The Left Coast

…quite simply, I was in love with New York. I do not mean “love” in any colloquial way, I mean that I was in love with the city, the way you love the first person who ever touches you and you never love anyone quite that way again. I remember walking across Sixty-second Street one twilight that first spring, or the second spring, they were all alike for a while. I was late to meet someone but I stopped at Lexington Avenue and bought a peach and stood on the corner eating it and knew that I had come out out of the West and reached the mirage.

– Joan Didion, Slouching Towards Bethlehem

This is the seventh in a series of posts about New York.

People sometimes ask me: Do you miss Los Angeles?

The answer is no, I do not. And not for any hostile reason, rather, I simply don’t know LA anymore. I go back to California once or twice a year to visit my family, and when I do, people give me directions to places that didn’t exist when I last lived there, and then get angry at me when I tell them: I have no idea what you are talking about.

When I first moved to New York, I had no idea where anything was. They tell you: The grid system is so easy! But until you figure out the direction of traffic on the one-way avenues, you are doomed to exit subway stations and walk a block or two in the wrong direction before you get a sense of what is north and what is south.

Before I moved to New York, though, I visited. First, in 2001, not long before the tragedy. And again a year or so later. I had just moved to Washington, DC at the time, and my best friend called and said: I’m doing a show in New York; you should come visit.

I was a law student, and had no money, and didn’t think I would be able to make the trip. I wasn’t about to drive myself, and being from California, I knew nothing about trains. In fact, I had trouble remember the words for train travel in English, because trains were an anomaly in Southern California. I’d learned the vocabulary for the first time in French, before spending a chunk of one summer in Europe, and I’d never bothered to figure out how to say anything about rail travel in English, leaving a last-minute Amtrak journey an unlikely proposition.

Then, serendipitously, a law school classmate said he was going to New York that particular weekend, did I want a ride? I was terribly homesick for California, and for everything I had previously known, so seeing Jade was going to be the perfect cure.

Four and a half hours after leaving Washington that weekend, my classmate dropped me off somewhere in the East 50s, nowhere near the hotel where I was supposed to meet my best friend. Ever resourceful in the era before smartphones were A Thing, I ducked into a Barnes & Noble; picked up a hotel guide; found the exact address and wandered around until I’d gotten my bearings and could tell north from south.

I finally found the hotel on Lex and 51st, and waited inside at the bar for Jade. She came in not long after, and we had a wonderful weekend of shopping, and laughing, and eating junk food, and buying matching black turtlenecks at Bloomingdale’s.

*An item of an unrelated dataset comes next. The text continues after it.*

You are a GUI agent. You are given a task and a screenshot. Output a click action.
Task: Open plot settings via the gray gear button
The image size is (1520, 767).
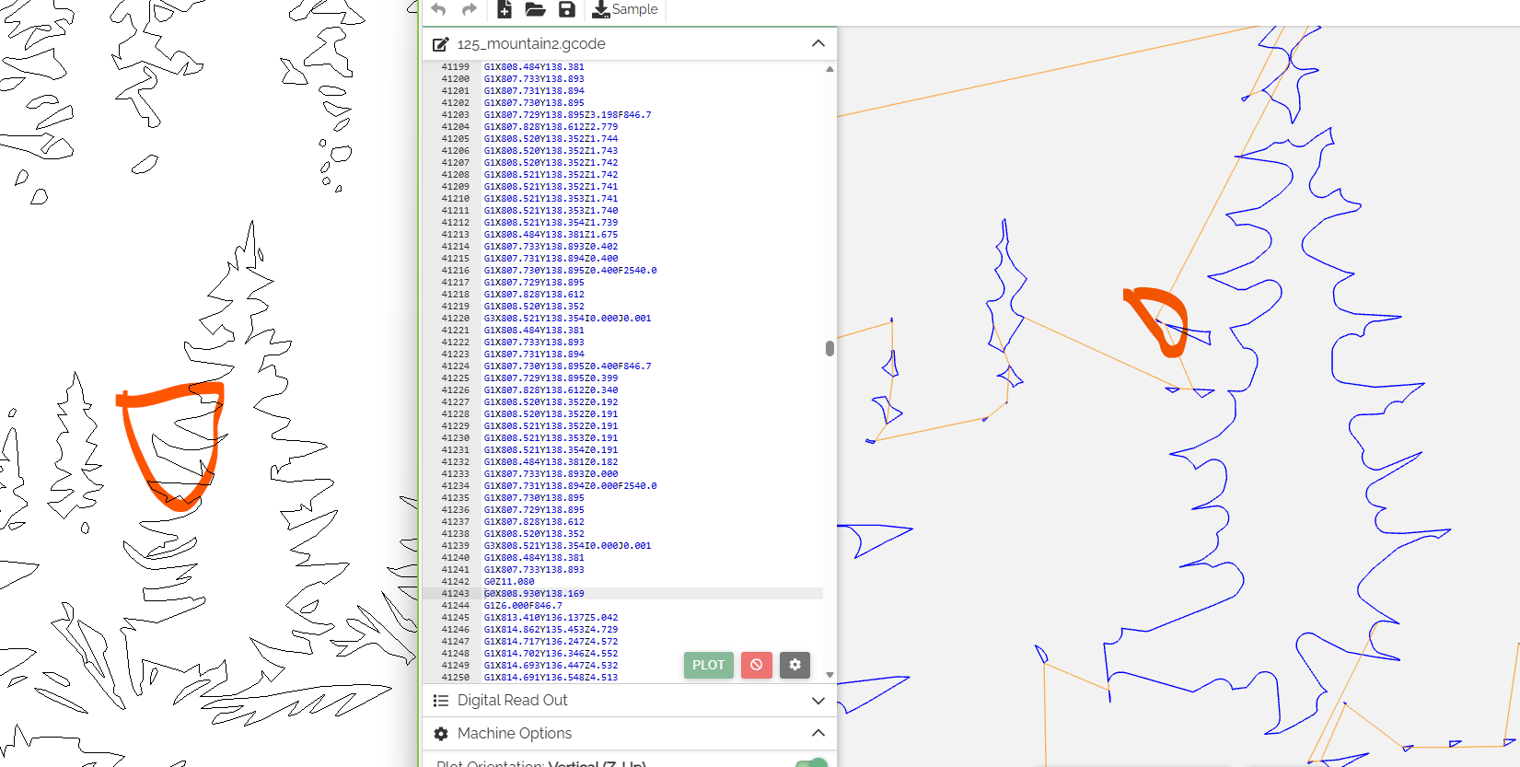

I pass by that hotel frequently, now; my office is near Bloomingdale’s. The things that were once so delightfully foreign have become mundane, and I am not entirely sure when it happened – when I stopped being From California, and became A New Yorker.

For years, I had forgotten about that weekend, until I recently chucked the ancient turtleneck, which had become so threadbare it was unwearable. For a moment, before I tossed the shirt into the rag pile, I remembered what it was like to be New to New York, and to not know the streets from the avenues. I recalled the joy of wandering; the security of the grids; the grit and grime and hot garbage smell; the skyline view on the approach from the Lincoln Tunnel.

I remembered the smell of smoke in the hotel bar, and the fear of being Completely Lost in the days before the phone in my pocket could not only find the hotel, but direct me there. I remembered being young, and scared, and falling in love with the chaos around me.

I don’t miss Los Angeles, though. I don’t really know it at all anymore.